Au cours de l’année suivante, le CSAR sera démantelé, mais le gouvernement ne pouvait plus tolérer que l’importation, l’achat et la détention de certaines armes restent libres !

La réaction gouvernementale

Après la fin de la Première guerre mondiale, on vit se multiplier les actions parlementaires, visant à restreindre la liberté en matière d’armes, dont jouissaient jusque-là les Français. Ce durcissement de l’attitude du pouvoir vis à vis des armes trouve son origine principale dans la « Convention pour le contrôle du commerce international des armes et munitions et des matériels de guerre », signée à Genève le 17 juin 1925 et ratifiée par la France le 9 mai 1930 [2]. Elle fut rédigée et signée lors de la conférence sur le contrôle du commerce international des armes et des munitions, qui se tint à Genève du 4 mai au 17 juin 1925 sous l’égide de la Société des Nations. Cette convention sur le contrôle du commerce international des armes, munitions et instruments de guerre, n’est pas entrée en vigueur.]]. Cette convention avait pour objectif l’instauration d’un régime général de contrôle des armements. En 1935, on évaluait à 5 millions le nombre des armes détenues par les particuliers [3].
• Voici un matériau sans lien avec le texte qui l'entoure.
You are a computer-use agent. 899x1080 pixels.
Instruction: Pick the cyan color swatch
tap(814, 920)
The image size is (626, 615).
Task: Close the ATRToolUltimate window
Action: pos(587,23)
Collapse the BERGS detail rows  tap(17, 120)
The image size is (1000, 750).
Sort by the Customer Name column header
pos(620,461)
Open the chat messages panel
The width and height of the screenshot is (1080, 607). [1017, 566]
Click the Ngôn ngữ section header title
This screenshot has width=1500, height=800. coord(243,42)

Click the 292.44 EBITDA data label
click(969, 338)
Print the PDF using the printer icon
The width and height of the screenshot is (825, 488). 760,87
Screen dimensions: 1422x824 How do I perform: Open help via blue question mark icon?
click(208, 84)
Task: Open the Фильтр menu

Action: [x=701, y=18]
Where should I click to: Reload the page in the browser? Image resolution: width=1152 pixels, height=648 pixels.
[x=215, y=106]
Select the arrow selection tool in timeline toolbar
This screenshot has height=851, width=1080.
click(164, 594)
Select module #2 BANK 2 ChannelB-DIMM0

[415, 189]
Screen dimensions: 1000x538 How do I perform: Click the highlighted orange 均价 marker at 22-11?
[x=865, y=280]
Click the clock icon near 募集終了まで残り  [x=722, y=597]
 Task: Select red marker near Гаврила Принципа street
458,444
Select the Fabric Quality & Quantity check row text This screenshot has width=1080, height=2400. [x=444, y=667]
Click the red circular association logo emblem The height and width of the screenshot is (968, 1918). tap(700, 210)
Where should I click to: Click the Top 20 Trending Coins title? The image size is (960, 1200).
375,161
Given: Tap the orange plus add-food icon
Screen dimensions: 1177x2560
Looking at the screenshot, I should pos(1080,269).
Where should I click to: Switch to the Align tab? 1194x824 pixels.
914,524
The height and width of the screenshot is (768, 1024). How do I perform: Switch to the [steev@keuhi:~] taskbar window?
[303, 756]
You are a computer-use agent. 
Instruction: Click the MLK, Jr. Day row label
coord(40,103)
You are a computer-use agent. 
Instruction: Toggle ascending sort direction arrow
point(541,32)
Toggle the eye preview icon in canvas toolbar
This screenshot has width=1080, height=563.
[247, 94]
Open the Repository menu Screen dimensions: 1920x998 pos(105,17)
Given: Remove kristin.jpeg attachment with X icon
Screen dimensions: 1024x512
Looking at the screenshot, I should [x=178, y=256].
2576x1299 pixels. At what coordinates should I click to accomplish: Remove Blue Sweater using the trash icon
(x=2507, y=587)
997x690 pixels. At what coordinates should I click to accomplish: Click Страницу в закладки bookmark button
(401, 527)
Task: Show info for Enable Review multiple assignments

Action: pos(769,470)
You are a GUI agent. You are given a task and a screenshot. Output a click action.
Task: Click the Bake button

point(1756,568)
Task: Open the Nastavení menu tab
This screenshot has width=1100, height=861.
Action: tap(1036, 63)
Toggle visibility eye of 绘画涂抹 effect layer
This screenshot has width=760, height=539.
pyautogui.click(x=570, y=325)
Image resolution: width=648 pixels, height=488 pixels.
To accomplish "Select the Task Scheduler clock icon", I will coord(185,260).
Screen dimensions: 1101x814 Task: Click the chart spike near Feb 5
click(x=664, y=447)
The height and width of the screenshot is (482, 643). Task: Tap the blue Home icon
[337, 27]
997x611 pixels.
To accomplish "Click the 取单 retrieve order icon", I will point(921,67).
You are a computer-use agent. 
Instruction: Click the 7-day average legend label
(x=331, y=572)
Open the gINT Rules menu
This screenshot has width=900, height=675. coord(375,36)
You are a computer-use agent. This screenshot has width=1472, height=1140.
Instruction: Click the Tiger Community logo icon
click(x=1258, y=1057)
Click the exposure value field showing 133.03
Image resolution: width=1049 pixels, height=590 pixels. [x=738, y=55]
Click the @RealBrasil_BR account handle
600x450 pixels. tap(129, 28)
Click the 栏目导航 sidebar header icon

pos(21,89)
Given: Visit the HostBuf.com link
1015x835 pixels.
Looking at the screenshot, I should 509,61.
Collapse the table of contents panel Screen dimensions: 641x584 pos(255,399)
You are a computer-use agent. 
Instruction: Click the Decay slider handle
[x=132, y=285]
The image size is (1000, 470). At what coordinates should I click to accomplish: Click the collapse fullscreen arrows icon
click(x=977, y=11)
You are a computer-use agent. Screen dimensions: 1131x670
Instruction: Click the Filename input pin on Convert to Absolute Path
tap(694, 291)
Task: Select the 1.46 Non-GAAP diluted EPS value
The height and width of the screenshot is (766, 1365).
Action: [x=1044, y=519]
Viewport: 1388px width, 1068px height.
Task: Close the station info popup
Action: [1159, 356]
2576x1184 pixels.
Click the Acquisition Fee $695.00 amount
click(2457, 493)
Toutefois, les projets de loi déposés en France, se heurtèrent à chaque fois à la vive opposition des détenteurs d’armes, soutenus par leurs élus, qui ne pouvaient se mettre à dos l’électorat des chasseurs, par l’armée, qui appréciait d’avoir des citoyens formés au maniement des armes et disciplinés par la pratique du tir et aussi par les professionnels : armuriers et industriels de l’armement, encore nombreux à cette époque en France.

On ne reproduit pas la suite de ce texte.